━━━ Listed records ━━━
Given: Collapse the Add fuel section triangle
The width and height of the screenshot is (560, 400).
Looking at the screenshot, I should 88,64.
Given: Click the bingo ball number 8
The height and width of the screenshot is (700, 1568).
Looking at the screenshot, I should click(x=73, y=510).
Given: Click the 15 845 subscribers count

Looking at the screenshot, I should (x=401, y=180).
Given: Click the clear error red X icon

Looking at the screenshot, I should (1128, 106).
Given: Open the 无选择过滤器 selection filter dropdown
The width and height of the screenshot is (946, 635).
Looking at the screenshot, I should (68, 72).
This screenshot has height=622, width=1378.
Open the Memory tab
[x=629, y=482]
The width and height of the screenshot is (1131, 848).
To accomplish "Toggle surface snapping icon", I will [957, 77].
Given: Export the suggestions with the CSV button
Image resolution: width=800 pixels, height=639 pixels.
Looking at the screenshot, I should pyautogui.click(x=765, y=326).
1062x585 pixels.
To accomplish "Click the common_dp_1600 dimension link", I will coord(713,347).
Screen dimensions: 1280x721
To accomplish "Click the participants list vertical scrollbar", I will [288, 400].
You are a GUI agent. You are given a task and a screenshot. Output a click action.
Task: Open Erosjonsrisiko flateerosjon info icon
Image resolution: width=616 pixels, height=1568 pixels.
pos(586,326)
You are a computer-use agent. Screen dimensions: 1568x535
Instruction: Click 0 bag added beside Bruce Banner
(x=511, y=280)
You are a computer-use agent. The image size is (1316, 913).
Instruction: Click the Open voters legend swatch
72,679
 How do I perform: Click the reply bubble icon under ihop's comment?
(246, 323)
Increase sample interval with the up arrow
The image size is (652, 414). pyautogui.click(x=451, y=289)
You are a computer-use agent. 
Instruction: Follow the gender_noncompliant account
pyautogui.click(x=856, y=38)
━━━
Your goal ->
If a line in the entries above contains "dimensions", it counts toward the total; give only that total.

Exercise output ->
2